- _Exercise objective_: Keep to the lines from the one with "Toggle the Telefon (Festnetz) import checkbox" through the end of the data, and write them out exactly.
━━━━━ Entries shown
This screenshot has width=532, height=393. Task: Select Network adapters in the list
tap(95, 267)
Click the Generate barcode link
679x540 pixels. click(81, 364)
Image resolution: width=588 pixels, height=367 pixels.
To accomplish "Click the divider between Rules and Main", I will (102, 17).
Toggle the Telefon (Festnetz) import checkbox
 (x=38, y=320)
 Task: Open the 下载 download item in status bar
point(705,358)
━━━━━━━━━━
- _Solution for this task_:
Toggle the Telefon (Festnetz) import checkbox
 (x=38, y=320)
 Task: Open the 下载 download item in status bar
point(705,358)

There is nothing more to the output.